[Start of Attachment]

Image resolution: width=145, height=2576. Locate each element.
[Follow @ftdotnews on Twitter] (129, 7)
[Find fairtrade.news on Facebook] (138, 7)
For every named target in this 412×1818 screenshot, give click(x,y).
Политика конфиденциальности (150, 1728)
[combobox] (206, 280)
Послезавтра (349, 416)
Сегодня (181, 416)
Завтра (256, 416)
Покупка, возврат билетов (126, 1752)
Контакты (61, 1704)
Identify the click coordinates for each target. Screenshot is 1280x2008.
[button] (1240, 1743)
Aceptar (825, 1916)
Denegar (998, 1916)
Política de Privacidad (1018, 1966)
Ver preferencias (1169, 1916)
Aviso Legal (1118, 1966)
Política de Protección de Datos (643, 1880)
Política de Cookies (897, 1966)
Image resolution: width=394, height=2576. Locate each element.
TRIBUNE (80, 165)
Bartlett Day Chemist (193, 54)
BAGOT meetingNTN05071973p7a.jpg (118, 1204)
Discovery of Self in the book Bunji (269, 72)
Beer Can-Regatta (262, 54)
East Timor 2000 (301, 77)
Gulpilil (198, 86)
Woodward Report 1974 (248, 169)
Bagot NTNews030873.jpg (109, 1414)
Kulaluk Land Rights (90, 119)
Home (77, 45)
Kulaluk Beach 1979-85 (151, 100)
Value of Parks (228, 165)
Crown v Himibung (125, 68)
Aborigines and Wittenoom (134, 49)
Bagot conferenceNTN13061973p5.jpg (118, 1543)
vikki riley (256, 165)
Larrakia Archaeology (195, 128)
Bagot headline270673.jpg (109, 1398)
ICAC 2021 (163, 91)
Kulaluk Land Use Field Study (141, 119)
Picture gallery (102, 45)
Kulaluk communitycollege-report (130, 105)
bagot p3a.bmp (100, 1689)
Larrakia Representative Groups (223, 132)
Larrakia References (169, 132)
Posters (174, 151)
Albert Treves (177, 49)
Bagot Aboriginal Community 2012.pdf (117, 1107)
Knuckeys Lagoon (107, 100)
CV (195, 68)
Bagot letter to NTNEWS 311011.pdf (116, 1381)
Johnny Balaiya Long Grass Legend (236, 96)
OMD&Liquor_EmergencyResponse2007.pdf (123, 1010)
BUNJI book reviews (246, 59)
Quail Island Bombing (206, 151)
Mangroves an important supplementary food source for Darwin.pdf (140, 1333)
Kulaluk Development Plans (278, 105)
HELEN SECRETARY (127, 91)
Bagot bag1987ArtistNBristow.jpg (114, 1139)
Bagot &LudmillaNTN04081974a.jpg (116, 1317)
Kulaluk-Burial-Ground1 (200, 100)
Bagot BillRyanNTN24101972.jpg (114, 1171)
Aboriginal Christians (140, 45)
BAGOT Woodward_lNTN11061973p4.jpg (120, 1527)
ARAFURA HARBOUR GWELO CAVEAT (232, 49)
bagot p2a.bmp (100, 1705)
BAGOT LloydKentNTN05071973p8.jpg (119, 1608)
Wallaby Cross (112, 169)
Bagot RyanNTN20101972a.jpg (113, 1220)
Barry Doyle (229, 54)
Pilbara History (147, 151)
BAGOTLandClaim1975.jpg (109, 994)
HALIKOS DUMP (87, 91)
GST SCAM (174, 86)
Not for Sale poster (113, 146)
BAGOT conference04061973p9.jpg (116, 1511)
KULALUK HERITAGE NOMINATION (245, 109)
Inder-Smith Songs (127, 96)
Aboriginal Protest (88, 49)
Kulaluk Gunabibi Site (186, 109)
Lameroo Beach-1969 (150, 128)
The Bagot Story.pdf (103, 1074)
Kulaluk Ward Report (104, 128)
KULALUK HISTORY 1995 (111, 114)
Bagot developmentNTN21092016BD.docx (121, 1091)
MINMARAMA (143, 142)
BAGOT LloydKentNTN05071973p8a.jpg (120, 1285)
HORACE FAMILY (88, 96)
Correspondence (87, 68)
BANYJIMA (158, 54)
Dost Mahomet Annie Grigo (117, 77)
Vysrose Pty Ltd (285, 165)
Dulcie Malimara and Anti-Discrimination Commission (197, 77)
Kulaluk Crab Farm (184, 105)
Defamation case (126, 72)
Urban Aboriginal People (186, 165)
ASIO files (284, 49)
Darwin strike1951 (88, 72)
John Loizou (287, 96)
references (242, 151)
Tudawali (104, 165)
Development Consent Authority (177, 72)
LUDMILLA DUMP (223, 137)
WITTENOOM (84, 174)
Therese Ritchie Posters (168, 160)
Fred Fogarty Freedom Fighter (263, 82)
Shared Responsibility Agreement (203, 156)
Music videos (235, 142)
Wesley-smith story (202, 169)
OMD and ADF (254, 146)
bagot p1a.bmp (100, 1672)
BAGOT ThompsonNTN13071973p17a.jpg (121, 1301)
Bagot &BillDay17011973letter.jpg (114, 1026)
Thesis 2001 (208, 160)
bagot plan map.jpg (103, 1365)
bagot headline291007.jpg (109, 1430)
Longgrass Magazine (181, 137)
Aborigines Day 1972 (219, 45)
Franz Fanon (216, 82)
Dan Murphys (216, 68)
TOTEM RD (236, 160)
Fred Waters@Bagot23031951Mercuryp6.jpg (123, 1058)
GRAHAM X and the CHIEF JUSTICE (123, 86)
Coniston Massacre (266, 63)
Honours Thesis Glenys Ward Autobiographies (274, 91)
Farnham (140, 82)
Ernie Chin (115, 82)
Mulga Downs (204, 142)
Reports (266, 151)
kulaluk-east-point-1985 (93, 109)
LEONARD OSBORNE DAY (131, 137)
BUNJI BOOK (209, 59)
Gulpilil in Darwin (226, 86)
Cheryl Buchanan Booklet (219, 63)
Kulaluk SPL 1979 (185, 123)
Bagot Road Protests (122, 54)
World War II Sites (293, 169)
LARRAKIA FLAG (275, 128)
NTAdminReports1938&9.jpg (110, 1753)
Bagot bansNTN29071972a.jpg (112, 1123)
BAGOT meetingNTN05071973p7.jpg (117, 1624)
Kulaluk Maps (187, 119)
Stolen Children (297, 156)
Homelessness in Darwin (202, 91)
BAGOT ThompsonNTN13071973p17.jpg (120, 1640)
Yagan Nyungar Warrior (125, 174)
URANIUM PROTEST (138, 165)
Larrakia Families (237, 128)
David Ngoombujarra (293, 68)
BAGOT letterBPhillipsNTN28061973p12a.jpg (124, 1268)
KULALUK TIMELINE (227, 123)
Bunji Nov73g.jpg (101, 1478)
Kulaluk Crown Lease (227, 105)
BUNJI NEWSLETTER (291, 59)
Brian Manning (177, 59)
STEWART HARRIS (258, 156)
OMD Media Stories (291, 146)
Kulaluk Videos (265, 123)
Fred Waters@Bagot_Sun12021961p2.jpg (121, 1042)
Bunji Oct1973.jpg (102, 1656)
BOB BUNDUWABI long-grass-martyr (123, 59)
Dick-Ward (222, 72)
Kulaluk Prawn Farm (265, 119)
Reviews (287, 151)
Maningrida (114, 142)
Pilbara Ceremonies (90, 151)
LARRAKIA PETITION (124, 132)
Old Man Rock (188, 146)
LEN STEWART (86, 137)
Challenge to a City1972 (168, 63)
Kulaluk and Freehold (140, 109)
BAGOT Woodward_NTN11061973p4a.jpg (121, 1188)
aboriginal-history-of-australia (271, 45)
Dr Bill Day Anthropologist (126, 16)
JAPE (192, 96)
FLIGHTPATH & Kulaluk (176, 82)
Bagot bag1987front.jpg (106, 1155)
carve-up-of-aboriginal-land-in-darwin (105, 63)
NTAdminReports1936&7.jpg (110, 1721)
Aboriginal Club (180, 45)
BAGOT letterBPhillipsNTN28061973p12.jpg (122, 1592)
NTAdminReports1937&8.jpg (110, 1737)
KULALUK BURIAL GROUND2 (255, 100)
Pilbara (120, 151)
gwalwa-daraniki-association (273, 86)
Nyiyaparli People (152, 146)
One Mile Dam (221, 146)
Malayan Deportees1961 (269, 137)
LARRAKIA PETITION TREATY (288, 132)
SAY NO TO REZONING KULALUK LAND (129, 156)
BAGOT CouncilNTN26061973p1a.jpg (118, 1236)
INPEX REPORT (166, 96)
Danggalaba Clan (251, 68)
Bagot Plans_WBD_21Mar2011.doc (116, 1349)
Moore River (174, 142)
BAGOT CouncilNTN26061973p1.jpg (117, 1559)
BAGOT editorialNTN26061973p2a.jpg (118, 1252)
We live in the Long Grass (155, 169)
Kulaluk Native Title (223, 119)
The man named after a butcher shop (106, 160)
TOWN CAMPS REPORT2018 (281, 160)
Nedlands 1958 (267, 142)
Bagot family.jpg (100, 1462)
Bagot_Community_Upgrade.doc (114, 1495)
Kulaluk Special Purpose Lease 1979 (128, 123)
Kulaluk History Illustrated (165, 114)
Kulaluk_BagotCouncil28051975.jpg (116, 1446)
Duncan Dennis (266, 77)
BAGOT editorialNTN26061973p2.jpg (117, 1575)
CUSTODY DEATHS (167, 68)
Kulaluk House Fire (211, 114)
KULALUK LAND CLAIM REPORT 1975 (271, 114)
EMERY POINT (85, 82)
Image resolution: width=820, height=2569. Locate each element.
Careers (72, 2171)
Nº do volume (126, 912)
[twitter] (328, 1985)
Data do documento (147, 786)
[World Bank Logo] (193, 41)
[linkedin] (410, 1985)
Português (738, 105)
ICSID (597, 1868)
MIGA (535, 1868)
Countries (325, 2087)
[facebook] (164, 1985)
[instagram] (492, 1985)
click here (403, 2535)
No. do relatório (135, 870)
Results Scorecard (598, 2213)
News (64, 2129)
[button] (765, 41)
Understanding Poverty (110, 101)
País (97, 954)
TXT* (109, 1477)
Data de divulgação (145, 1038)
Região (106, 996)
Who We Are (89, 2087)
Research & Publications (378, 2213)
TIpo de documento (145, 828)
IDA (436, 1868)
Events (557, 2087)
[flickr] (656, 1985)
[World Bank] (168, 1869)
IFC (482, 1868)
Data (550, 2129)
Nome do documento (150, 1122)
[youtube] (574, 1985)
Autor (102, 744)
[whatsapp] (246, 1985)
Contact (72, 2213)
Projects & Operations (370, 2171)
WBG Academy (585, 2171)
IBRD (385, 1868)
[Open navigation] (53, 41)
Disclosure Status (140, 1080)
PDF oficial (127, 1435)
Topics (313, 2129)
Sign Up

[End of Attachment]

• **Work item**
Exact duplication is required for the lines above, from the line that contains "Dost Mahomet Annie Grigo (117, 77)" to the line that contains "Kulaluk Prawn Farm (265, 119)", inclusive; omit all others.

• **Solution to the exercise**
Dost Mahomet Annie Grigo (117, 77)
Vysrose Pty Ltd (285, 165)
Dulcie Malimara and Anti-Discrimination Commission (197, 77)
Kulaluk Crab Farm (184, 105)
Defamation case (126, 72)
Urban Aboriginal People (186, 165)
ASIO files (284, 49)
Darwin strike1951 (88, 72)
John Loizou (287, 96)
references (242, 151)
Tudawali (104, 165)
Development Consent Authority (177, 72)
LUDMILLA DUMP (223, 137)
WITTENOOM (84, 174)
Therese Ritchie Posters (168, 160)
Fred Fogarty Freedom Fighter (263, 82)
Shared Responsibility Agreement (203, 156)
Music videos (235, 142)
Wesley-smith story (202, 169)
OMD and ADF (254, 146)
bagot p1a.bmp (100, 1672)
BAGOT ThompsonNTN13071973p17a.jpg (121, 1301)
Bagot &BillDay17011973letter.jpg (114, 1026)
Thesis 2001 (208, 160)
bagot plan map.jpg (103, 1365)
bagot headline291007.jpg (109, 1430)
Longgrass Magazine (181, 137)
Aborigines Day 1972 (219, 45)
Franz Fanon (216, 82)
Dan Murphys (216, 68)
TOTEM RD (236, 160)
Fred Waters@Bagot23031951Mercuryp6.jpg (123, 1058)
GRAHAM X and the CHIEF JUSTICE (123, 86)
Coniston Massacre (266, 63)
Honours Thesis Glenys Ward Autobiographies (274, 91)
Farnham (140, 82)
Ernie Chin (115, 82)
Mulga Downs (204, 142)
Reports (266, 151)
kulaluk-east-point-1985 (93, 109)
LEONARD OSBORNE DAY (131, 137)
BUNJI BOOK (209, 59)
Gulpilil in Darwin (226, 86)
Cheryl Buchanan Booklet (219, 63)
Kulaluk SPL 1979 (185, 123)
Bagot Road Protests (122, 54)
World War II Sites (293, 169)
LARRAKIA FLAG (275, 128)
NTAdminReports1938&9.jpg (110, 1753)
Bagot bansNTN29071972a.jpg (112, 1123)
BAGOT meetingNTN05071973p7.jpg (117, 1624)
Kulaluk Maps (187, 119)
Stolen Children (297, 156)
Homelessness in Darwin (202, 91)
BAGOT ThompsonNTN13071973p17.jpg (120, 1640)
Yagan Nyungar Warrior (125, 174)
URANIUM PROTEST (138, 165)
Larrakia Families (237, 128)
David Ngoombujarra (293, 68)
BAGOT letterBPhillipsNTN28061973p12a.jpg (124, 1268)
KULALUK TIMELINE (227, 123)
Bunji Nov73g.jpg (101, 1478)
Kulaluk Crown Lease (227, 105)
BUNJI NEWSLETTER (291, 59)
Brian Manning (177, 59)
STEWART HARRIS (258, 156)
OMD Media Stories (291, 146)
Kulaluk Videos (265, 123)
Fred Waters@Bagot_Sun12021961p2.jpg (121, 1042)
Bunji Oct1973.jpg (102, 1656)
BOB BUNDUWABI long-grass-martyr (123, 59)
Dick-Ward (222, 72)
Kulaluk Prawn Farm (265, 119)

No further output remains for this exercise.